Lily James knows her way around physical transformation, writ large or small. “I just cut all my hair off, although I want to go shorter and shorter,” the actor says, showing off a clavicle-grazing bob during a recent video interview from London. If there was once a sense of industry caution around impulsive beauty changes, James waves it away. “I think life’s too short. You’ve just got to own your own body. Do what you want.” In fact, she says, pointing out my fringe, “I was just contemplating cutting one, and now I definitely want to!”
Such off-camera freedom is made possible, in part, by the sorcery that happens in hair and makeup trailers. For last year’s Hulu limited series Pam & Tommy, slipping into the role of ’90s icon Pamela Anderson involved a three-hour metamorphosis for James. There was the forehead extension embellished with skinny lace brows and a chest prosthetic scaled for her narrow ribcage, plus a square-tipped French manicure, Baywatch tan, and a rotating set of platinum wigs. The resulting portrayal—suffused with her subject’s tender intelligence—earned James a first-time Emmy nomination, and she’s up for a Golden Globe this weekend. “With Pamela, getting to live inside her body, her sensuality, her confidence was really inspiring and life-changing, in a way, for me,” the actor says, reflecting on the project’s ongoing reverb. (Anderson’s own Netflix documentary lands January 31.) “By the very nature of playing [a role] over and over again for months on end, it stays with you.”
Another inimitable take on glamour is staring back at me onscreen: the sculpted glow on James’s face, as only makeup artist Charlotte Tilbury can do. “This opportunity to be one of her muses and work with Charlotte has been so exciting and inspiring,” says James, who positively gleams in the campaign for the line’s new highlighter, launching today. Named the Hollywood Glow Glide Face Architect, this pocket-size wonder is the answer to Tilbury’s own question, as she put it to me recently at New York’s Bowery Hotel: “What do I give my Hollywood stars, and how do I give this to the public?” (To herself too: “I’ve got a major hangover today,” she confessed. “Like, I’m exhausted, I haven’t slept properly, I’ve got jet lag, da da da. But,” she said with a mischievous glint, “look good, feel good—right?”)
What Tilbury’s team came up with is a powder formula that masquerades as a forgiving cream texture, thanks to squalene and other emollients; there are seven subtle tints, ranging from Moonlit to Bronze to rosy Pillow Talk. That makes the highlighter particularly suited to a swath of ages, skin tones, and stylistic moods, whether it be Kate Moss, Jodie Turner-Smith, or whoever else might desire a few well-placed beams. “I’m a light thief,” Tilbury cooed, “because makeup’s all about light.”

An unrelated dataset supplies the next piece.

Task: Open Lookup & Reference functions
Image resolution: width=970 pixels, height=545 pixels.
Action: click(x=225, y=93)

The flame-haired Tilbury is her own kind of beacon. “She’s the person you are drawn to in the room. She has the most gorgeous energy,” says James, stationed at Claridge’s for the day, amid a stretch of December snow. She’s grateful to be back in London following a long shoot in Louisiana for Iron Claw, an upcoming A24 movie about a real-life pro wrestling family. James found her way into the Tilbury fold last fall, with a campaign for its cult moisturizer—“which I genuinely am obsessed with,” James enthuses. (What Tilbury loves most about her brand partners is their unabashed fandom: “I’ll sit with them, and they can recount to me the power of Magic Cream.”) The new Hollywood Glow Glide is already as beloved, with James likening its effects to what a master DP can do on set. “Back in the day, that was how these stars looked so glamorous. This highlighter, you put it on your cheekbones, an exclamation on your nose, under your eyebrows, a little dot here on the cupid’s bow of your lip, and here on your jaw,” she says, like a talking paint-by-numbers exercise. “It’s really minimal effort and a huge, huge, effect.”

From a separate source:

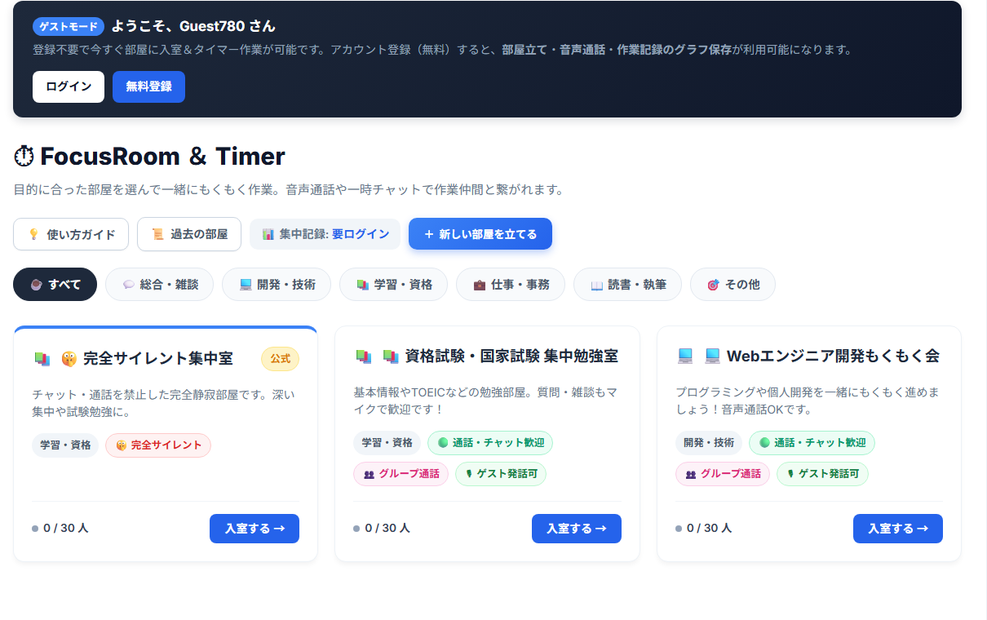Click the lightbulb icon on 使い方ガイド
Image resolution: width=987 pixels, height=620 pixels.
(x=33, y=234)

The titans of classic Hollywood are continual references for James. “All the movies with Marilyn Monroe and Audrey Hepburn and Katharine Hepburn, that’s what I grew up watching,” she explains. “I used to watch them at my granny’s house on VCR.” Last summer, production for the upcoming film, Finalmente L’Alba, took James back in time to Cinecittà of the 1950s, with her playing an American actress. She immersed herself in Italian cinema: La Dolce Vita, La Notte. “The women had such power and grace and sexuality—real confidence,” James says, summoning Monica Vitti (patron saint of The White Lotus) to mind. “I got to live in this film and then shoot this campaign, which is really all about recreating that Hollywood glamour.”